Guyot says, “The Baltic Sea has a depth of only 120 feet between the coasts of Germany and those of Sweden” (page 82). “The Adriatic, between Venice and Trieste, has a depth of only 130 feet.” “Between France and England, the greatest depth does not exceed 300 feet.” The most extensive forest, “the most gigantic wilderness,” on the earth is in the basin of the Amazon, and extends almost unbroken more than fifteen hundred miles. South America the kingdom of palms; nowhere a greater number of species. “This is a sign of the preponderating development of leaves over every other part of the vegetable growth; of that expansion of foliage, of that leafiness, peculiar to warm and moist climates. America has no plants with slender, shrunken leaves, like those of Africa and New Holland. The Ericas, or heather, so common, so varied, so characteristic of the flora of the Cape of Good Hope, is a form unknown to the New World. There is nothing resembling those Metrosideri of Africa, those dry Myrtles (Eucalyptus) and willow-leaved acacias, whose flowers shine with the liveliest colors, but their narrow foliage, turned edgewise to the vertical sun, casts no shadow.”[123]
The white man derives his nourishment from the earth,—from the roots and grains, the potato and wheat and corn and rice and sugar, which often grow in fertile and pestilential river bottoms fatal to the life of the cultivator. The Indian has but a slender hold on the earth. He derives his nourishment in great part but indirectly from her, through the animals he hunts.[124]
“Compared with the Old World, the New World is the humid side of our planet, the oceanic, vegetative world, the passive element awaiting the excitement of a livelier impulse from without.”[125]
“For the American, this task is to work the virgin soil.”
“Agriculture here already assumes proportions unknown everywhere else.”[126]

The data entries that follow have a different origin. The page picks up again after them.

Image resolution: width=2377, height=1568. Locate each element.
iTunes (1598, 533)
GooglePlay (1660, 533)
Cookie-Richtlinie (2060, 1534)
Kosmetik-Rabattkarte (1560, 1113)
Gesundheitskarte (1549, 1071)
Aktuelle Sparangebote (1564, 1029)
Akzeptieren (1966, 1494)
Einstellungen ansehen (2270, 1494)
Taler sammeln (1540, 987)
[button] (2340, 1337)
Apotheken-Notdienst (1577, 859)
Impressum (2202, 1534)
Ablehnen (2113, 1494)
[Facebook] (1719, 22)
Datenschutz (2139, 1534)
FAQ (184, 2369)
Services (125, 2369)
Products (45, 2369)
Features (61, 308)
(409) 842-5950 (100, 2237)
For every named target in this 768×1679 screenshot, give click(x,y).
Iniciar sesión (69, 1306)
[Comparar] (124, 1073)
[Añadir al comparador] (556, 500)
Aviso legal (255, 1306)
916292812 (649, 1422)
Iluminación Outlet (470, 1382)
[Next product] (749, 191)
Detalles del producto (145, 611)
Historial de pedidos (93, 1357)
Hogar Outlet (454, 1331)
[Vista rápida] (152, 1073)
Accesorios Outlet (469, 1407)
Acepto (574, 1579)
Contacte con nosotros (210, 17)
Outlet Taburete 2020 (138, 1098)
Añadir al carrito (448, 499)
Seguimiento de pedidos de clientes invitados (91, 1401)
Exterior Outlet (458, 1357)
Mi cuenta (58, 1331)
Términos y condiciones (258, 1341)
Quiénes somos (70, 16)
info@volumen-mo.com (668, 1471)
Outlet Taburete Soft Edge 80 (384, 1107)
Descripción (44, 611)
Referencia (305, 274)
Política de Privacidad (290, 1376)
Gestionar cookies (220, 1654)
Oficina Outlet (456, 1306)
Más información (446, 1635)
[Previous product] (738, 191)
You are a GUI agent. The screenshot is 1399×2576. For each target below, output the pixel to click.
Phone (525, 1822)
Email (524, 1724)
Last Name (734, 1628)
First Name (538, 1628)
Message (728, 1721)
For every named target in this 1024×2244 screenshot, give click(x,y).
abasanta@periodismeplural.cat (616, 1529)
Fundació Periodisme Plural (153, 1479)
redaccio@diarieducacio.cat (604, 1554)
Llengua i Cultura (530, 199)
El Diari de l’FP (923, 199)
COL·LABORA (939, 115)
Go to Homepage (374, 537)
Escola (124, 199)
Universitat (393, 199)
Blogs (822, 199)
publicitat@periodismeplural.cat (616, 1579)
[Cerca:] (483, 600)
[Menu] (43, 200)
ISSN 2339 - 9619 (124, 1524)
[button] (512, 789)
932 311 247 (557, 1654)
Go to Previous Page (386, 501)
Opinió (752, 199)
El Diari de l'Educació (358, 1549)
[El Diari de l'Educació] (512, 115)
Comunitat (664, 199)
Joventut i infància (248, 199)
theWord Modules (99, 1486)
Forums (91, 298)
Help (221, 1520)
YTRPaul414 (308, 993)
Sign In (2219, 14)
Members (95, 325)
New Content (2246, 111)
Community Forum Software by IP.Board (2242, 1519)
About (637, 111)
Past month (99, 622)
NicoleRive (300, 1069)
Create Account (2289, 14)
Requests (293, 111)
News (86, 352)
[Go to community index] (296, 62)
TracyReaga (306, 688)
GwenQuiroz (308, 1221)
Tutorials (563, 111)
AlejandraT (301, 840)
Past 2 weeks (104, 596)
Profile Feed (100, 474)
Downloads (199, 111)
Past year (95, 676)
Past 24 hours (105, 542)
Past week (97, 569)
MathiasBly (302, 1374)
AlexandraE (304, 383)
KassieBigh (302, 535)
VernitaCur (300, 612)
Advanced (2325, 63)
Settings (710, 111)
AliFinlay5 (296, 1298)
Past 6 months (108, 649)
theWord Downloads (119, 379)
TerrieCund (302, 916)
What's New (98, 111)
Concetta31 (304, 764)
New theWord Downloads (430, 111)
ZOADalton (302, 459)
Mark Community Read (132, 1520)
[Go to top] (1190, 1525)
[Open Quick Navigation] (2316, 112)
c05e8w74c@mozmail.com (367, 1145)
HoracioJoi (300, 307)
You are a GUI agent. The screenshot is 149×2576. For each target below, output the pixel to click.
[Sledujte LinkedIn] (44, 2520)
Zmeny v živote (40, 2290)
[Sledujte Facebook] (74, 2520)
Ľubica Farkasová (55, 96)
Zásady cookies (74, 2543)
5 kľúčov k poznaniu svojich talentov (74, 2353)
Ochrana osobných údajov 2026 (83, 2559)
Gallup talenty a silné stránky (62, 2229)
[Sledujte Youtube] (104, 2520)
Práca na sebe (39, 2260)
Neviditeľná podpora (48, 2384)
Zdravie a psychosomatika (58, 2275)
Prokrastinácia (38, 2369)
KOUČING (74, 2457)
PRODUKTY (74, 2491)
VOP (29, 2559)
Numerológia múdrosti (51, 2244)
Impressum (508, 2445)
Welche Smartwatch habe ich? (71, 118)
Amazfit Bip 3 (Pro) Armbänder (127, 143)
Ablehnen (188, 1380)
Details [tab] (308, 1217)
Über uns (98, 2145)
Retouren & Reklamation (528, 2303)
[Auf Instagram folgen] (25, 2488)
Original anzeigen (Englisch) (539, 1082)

Feb. 9. The last half of January was warm and thawy. The swift streams were open, and the muskrats were seen swimming and diving and bringing up clams, leaving their shells on the ice. We had now forgotten summer and autumn, but had already begun to anticipate spring. Fishermen improved the warmer weather to fish for pickerel through the ice. Before it was only the autumn landscape with a thin layer of snow upon it; we saw the withered flowers through it; but now we do not think of autumn when we look on this snow. That earth is effectually buried. It is midwinter. Within a few days the cold has set in stronger than ever, though the days are much longer now. Now I travel across the fields on the crust which has frozen since the January thaw, and I can cross the river in most places. It is easier to get about the country than at any other season,—easier than in summer, because the rivers and meadows are frozen and there is no high grass or other crops to be avoided; easier than in December before the crust was frozen.
Sir John Mandeville says, “In fro what partie of the earth that men dwell, outher aboven or benethen, it seemeth always to hem that dwellen there, that they gon more right than any other folk.” Again, “And yee shulle undirstonde, that of all theise contrees, and of all theise yles, and of all the dyverse folk, that I have spoken of before, and of dyverse laws and of dyverse beleeves that thei have, yit is there non of hem alle, but that thei have sum resoun within hem and understondinge, but gif it be the fewere.”
I have heard that there is a Society for the Diffusion of Useful Knowledge. It is said that knowledge is power and the like. Methinks there is equal need of a Society for the Diffusion of Useful Ignorance, for what is most of our boasted so-called knowledge but a conceit that we know something, which robs us of the advantages of our actual ignorance.[127]
For a man’s ignorance sometimes is not only useful but beautiful, while his knowledge is oftentimes worse than useless, beside being ugly.[128] In reference to important things, whose knowledge amounts to more than a consciousness of his ignorance? Yet what more refreshing and inspiring knowledge than this?
How often are we wise as serpents without being harmless as doves!